You are describing a situation in which you are fitting a model with an extra parameter (the intercept) relative to the generating model. This will produce an overfit model because you have too many parameters. You ask two questions: 1) what happens to the model fit when you add the extra parameter, and 2) does the overparameterized model correctly infer that the intercept is non-significant?
I will answer with simulations. First, let's simulate 500 cases of the scenario you describe (linear model with intercept=0), and for each case, we'll fit both the overparameterized regression model (slope and intercept) and a regression model with just a slope but no intercept. We'll extract the p-value for the Intercept in the full model, and the log likelihoods and R-squared values for both models.
# Simulate 500 datasets
set.seed(23)
p <- r1 <- r2 <- lh1 <- lh2 <- c()
for (i in 1:500) {
x <- runif(20)
y <- x + rnorm(20, sd=0.1)
# Fit model with intercept
fit1 <- lm(y ~ x)
# Fit model without intercept
fit2 <- lm(y ~ -1 + x)
# Store p values, R-squared, and log likelihoods
p[i] <- summary(fit1)$coefficients[1,4]
lh1[i] <- logLik(fit1)
lh2[i] <- logLik(fit2)
r1[i] <- summary(fit1)$r.squared
r2[i] <- summary(fit2)$r.squared
}
Let's address your second question first, by looking at Type I error rates (i.e., false positives) for the intercept term in the overparameterized model.
# Type I error rate for intercept
sum(p < 0.05)/500
## 0.05
The Type I error rate is 0.05, which means that 5% of the time the overparameterized model incorrectly inferred that the intercept is significant, and 95% of the time it inferred that the intercept is not significant.

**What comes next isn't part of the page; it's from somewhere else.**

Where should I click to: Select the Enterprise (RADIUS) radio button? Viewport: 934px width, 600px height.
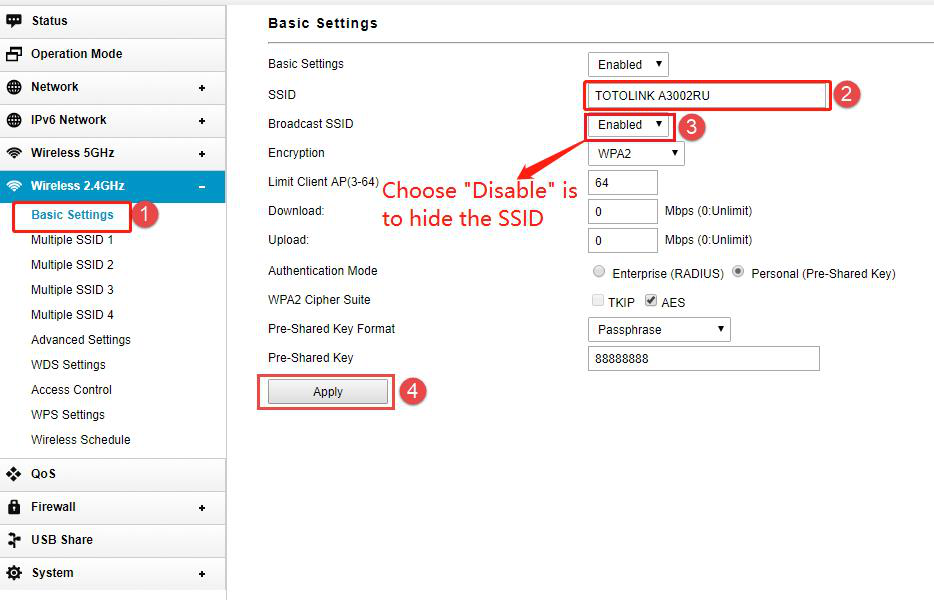599,272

This is generally considered an acceptable Type I error rate.
Now what about the model fits? Let's compare the log likelihoods for the two models.
# Difference between log likelihoods
lhdiff <- lh1 - lh2
# Mean difference
mean(lhdiff)
## 0.5877251
# Number of times simpler model has a higher log likelihood
sum(lhdiff < 0)
## 0
You can see that on average the log likelihoods are higher for the full model, and there are 0 cases in which the log likelihood is higher for the simpler model (even though it is correct). This is the overfitting problem- adding more parameters always improves the fit. Now, you will notice something odd when you compare the R-squared values.
# Mean R-squared
mean(r1)
## 0.8941026
mean(r2)
## 0.9710714
The mean R-squared is bigger for the simpler model. What is going on? Shouldn't the R-squared be higher for the model with more parameters? A good explanation for why this occurs can be found here. Basically, the variation accounted for by the intercept is not factored into the computation of sums of squares, so when you include an intercept in the model, the intercept will account for some of the variation in the data, but this will not be reflected in the R-squared. Thus, the R-squared is actually lower when you include the intercept term. This is not usually what happens when you add parameters though- adding parameters other than the intercept (e.g., adding higher order terms or more predictors/slopes) will generally increase the R-squared.